The connections made in digital games are virtual and the friendships formed through social media have typically not been tested in the playground – and may owe a lot to fantasy and filters. In the games we played in the park as children, we also used imagination – how else could our dens become castles, and how could we find ways of damming the stream when sticks and stones were in short supply? But in the course of playing we learnt how to problem solve, how to make the rules and police them, how to operate the give-and-take of a relationship so we got what we wanted but kept our friend onside.
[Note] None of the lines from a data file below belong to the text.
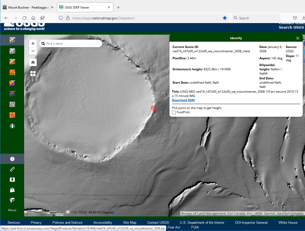
Task: Enable the FootPrint checkbox
Action: click(174, 112)
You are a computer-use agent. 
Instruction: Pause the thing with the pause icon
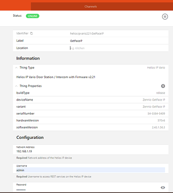click(x=165, y=17)
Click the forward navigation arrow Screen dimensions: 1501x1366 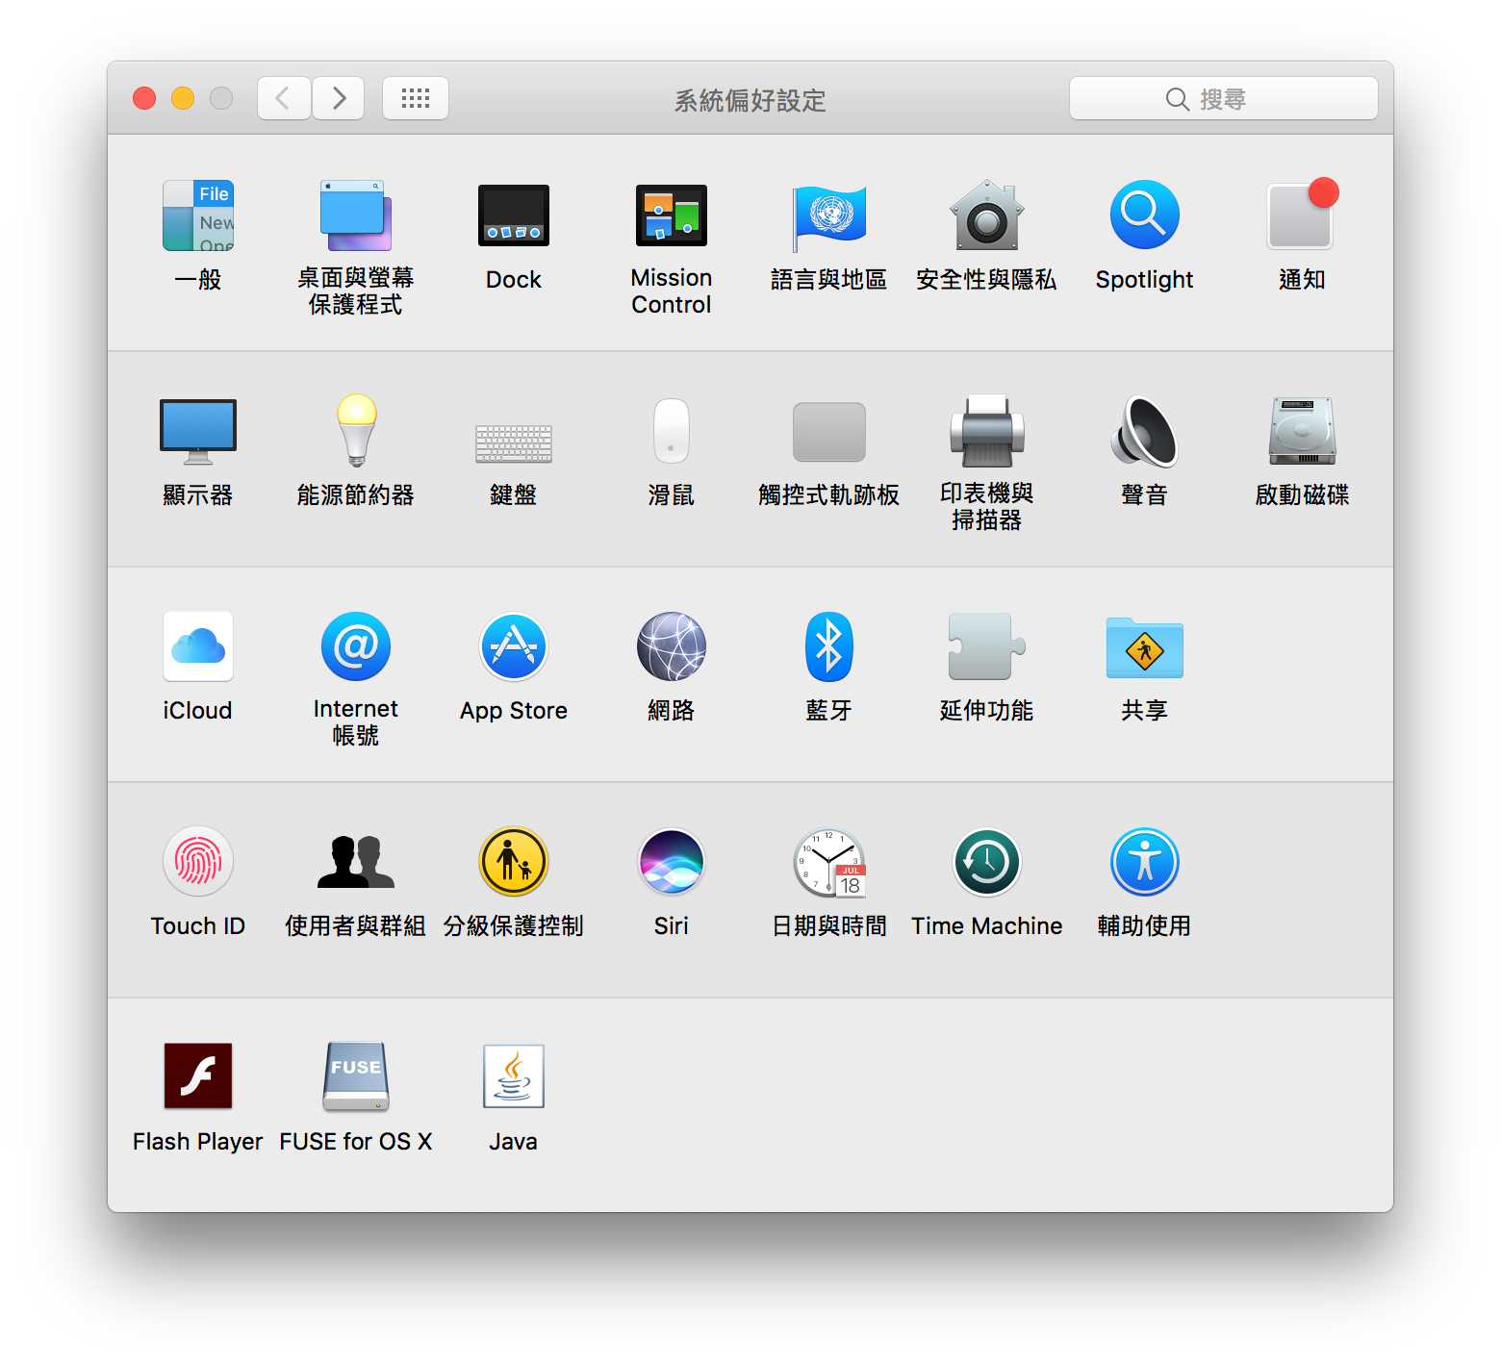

We learnt how to tolerate being left or let down – it happened to everyone at some point – and the knack was to come up with a suggestion, or do something, that was so amazing that everyone regrouped – and the game began again. I can still remember the deep enjoyment of those times. This was how we learnt the art of connecting – and learnt ourselves in the process.

Children who are encouraged to explore their wider environment – connecting with new experiences as well as with new people – are most likely to develop good mental health. Many children, unfortunately, have lives that are a bit like processed food – they can look amazing but all the nutrients have been drained out of them and they are pretty bland. Let’s try to put some of the good stuff back – through the quality of our connecting and exploring with the children in our lives.